Senator Grassley requested a response by February 18, 2014. NQF previously announced a new, 30-day review of its guidelines and policies after ProPublica initially raised questions about ChloraPrep and Dr. Denham; however, NQF spokeswoman Ann Greiner affirmed to ProPublica that "the Quality Forum will promptly reply to Grassley." .

4 Takeaways for Industry and Medical Professionals

This case illustrates the importance of independent corporate compliance and regulatory officers who can take issues to a corporate compliance committee as they arise and actually have the authority to affect change. It also underscores the need to empower compliance and regulatory officers as part of the team, as opposed to adversaries of the sales or marketing departments. Pharmaceutical and medical device manufacturers without effective compliance systems in place invite, or create, "qui tam shoppers" – employees who may be looking for a lucrative whistleblower opportunity as opposed to looking for a way to correct inappropriate or illegal corporate behavior.

This case also highlights the importance of independent scientific studies to test a product or device. Corporations must put sufficient firewalls around their hired researchers so that the results of any study don't become tainted by allegations of impropriety or undue influence.
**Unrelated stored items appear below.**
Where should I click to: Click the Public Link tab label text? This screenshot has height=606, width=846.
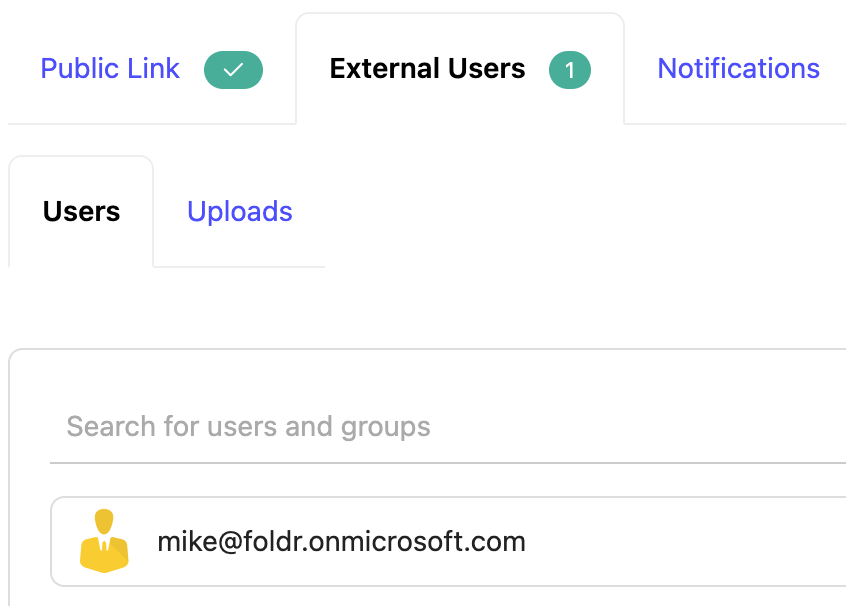pos(110,69)
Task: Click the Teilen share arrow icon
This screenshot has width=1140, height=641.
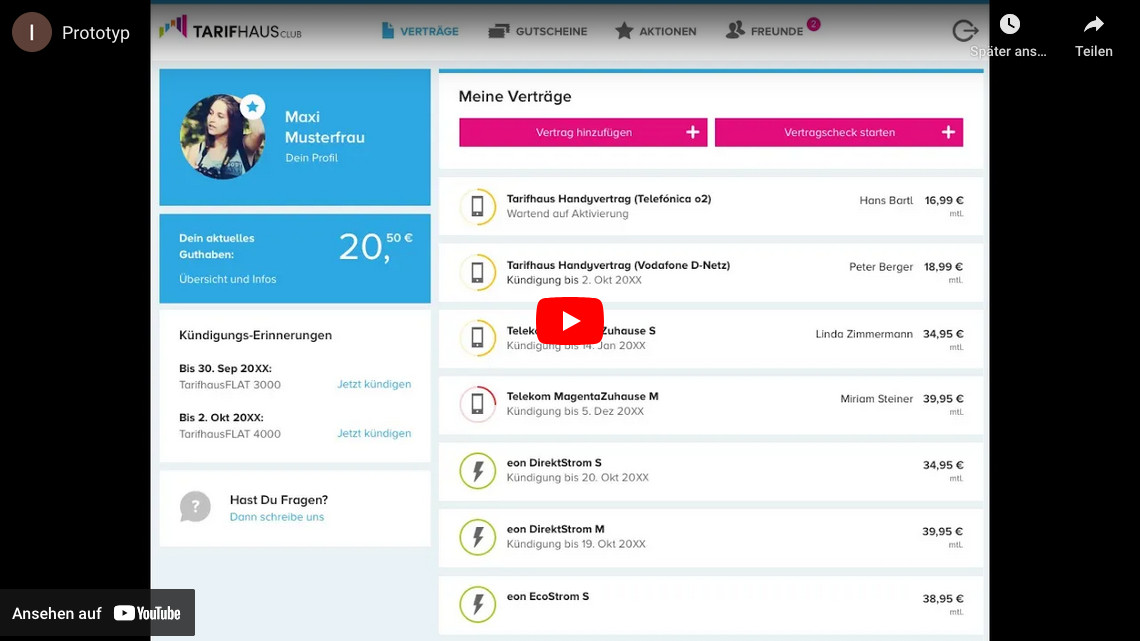Action: pyautogui.click(x=1093, y=25)
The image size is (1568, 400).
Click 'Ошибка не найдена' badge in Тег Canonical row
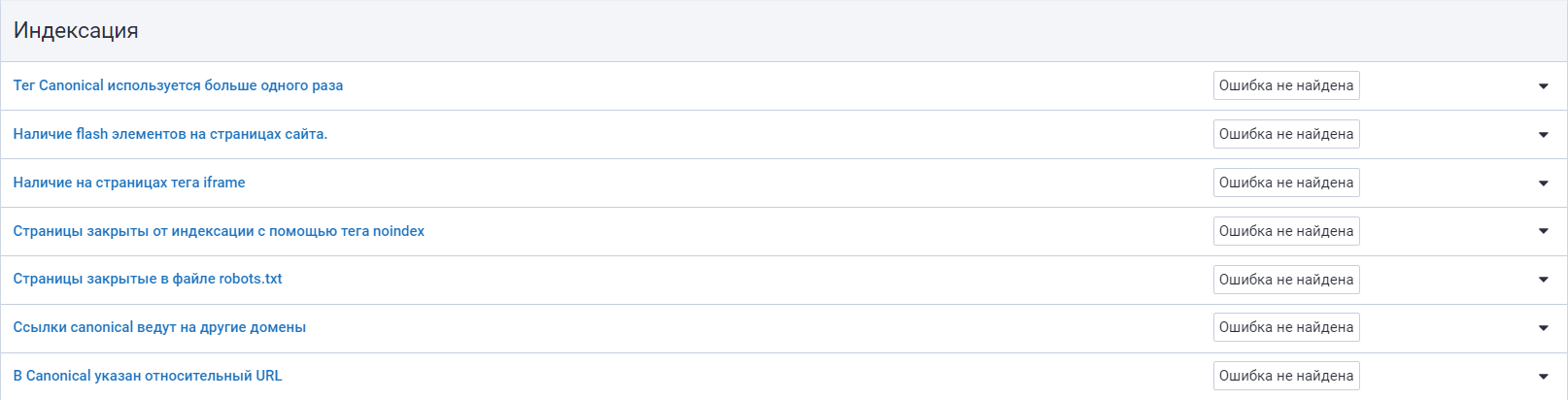pyautogui.click(x=1285, y=85)
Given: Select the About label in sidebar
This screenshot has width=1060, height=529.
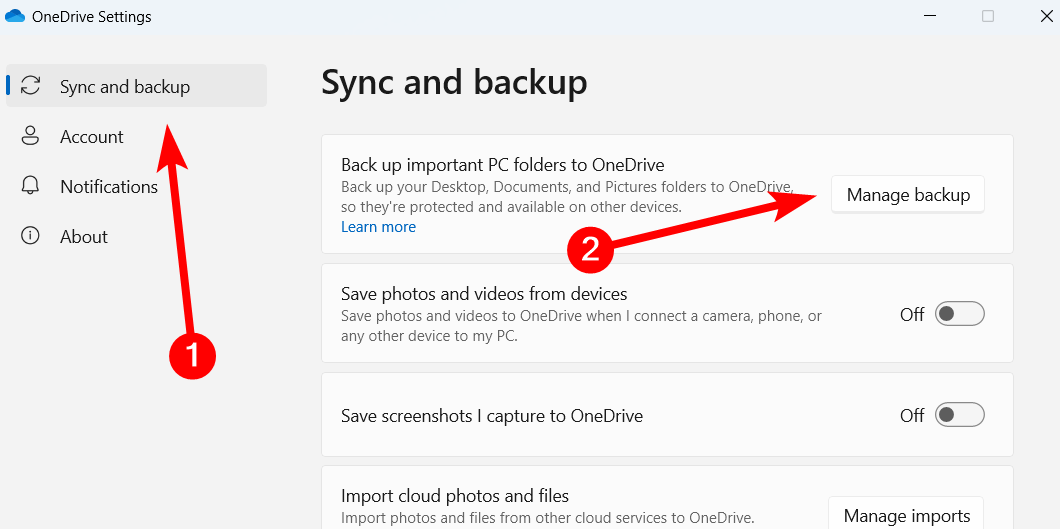Looking at the screenshot, I should coord(84,237).
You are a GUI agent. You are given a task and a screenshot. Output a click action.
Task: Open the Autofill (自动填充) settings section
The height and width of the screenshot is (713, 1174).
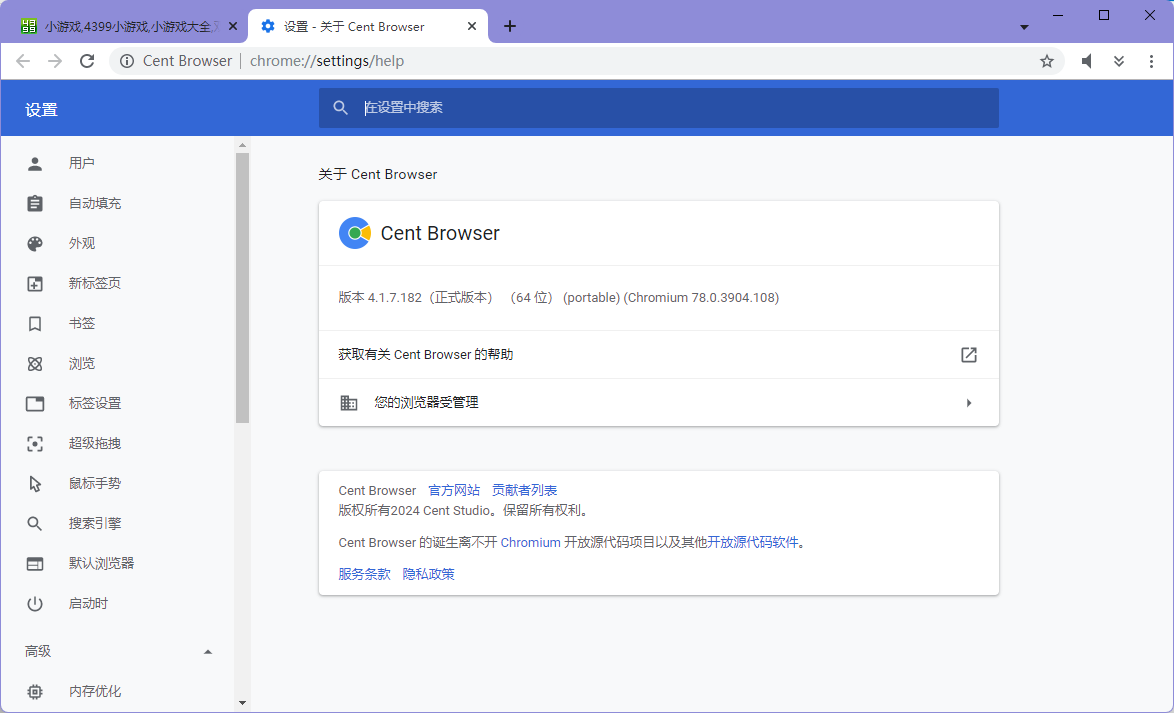click(95, 204)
Policy and Medicine has previously reported on the potential chilling effect of Open Payments on physician/industry relationships. Prominent allegations of kickbacks reflect poorly on the medical profession as a whole and stoke public mistrust. Nevertheless, physician/industry relationships are crucial to encouraging innovation and promoting best practices, and it is important that all professionals are forthright when disclosing their affiliations, to educate the public about the difference between appropriate physician/industry interactions versus those who attempt to manipulate existing systems or cross forbidden lines.

This case also challenges the scientific evidence that good study showing reductions in infections is enough for clinical adoption that the courts need to take that into consideration in cases. The question has to be asked is if ChloraPrep saved lives from hospital acquired infections where are the interests of those patients represented in a case such as this.
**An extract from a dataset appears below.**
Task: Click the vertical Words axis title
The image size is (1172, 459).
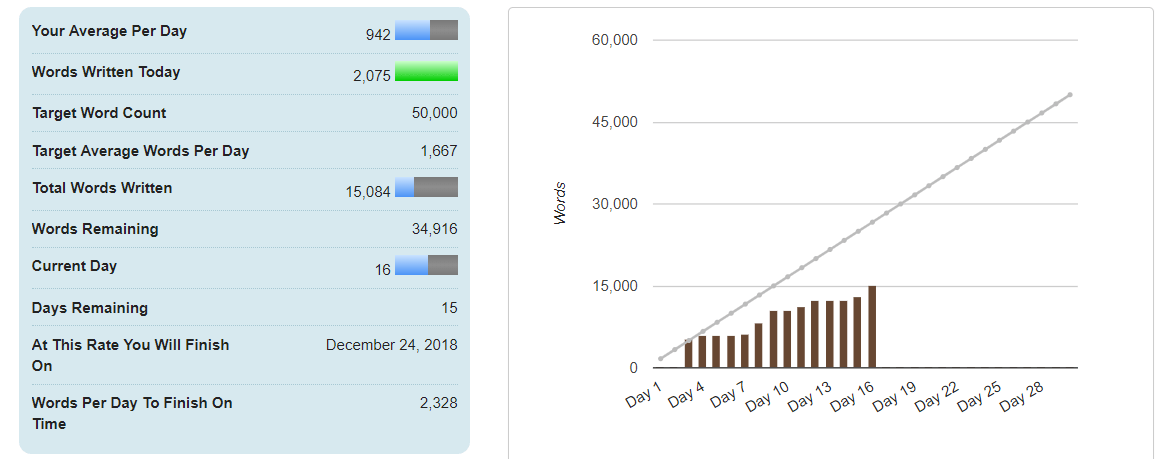Action: click(x=560, y=203)
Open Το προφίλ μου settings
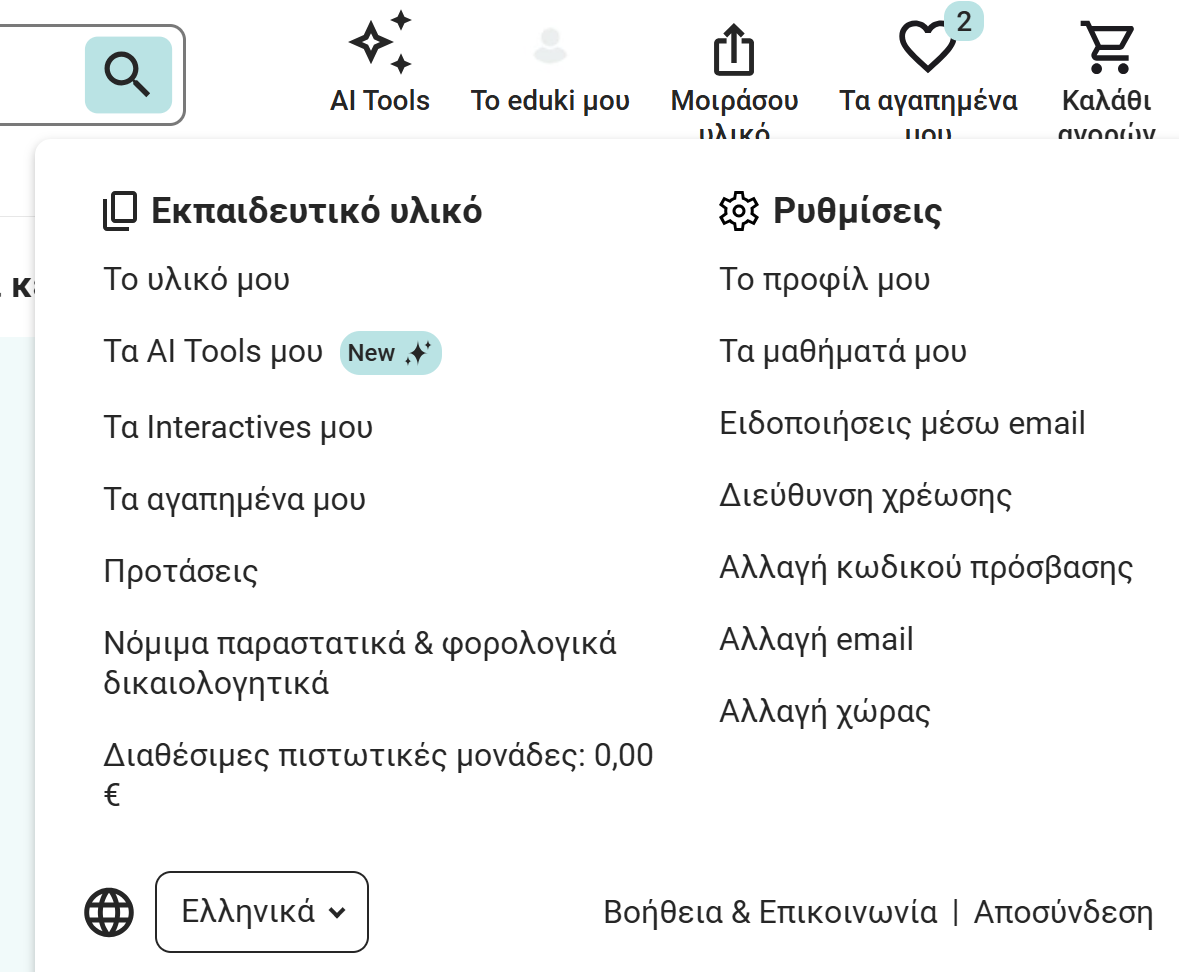The image size is (1179, 972). point(825,280)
Finally, this case does highlight the need to reflect on the perverse incentive created by whistleblower laws that lead employees to watch and report, rather than engage and correct, corporate wrongdoing. The record number of qui tam lawsuits in 2013 is not a positive sign. Hopefully in the coming years, as more companies embrace a strong corporate culture of compliance, the number will decrease and the public faith in our health care systems and our health care professionals will be renewed.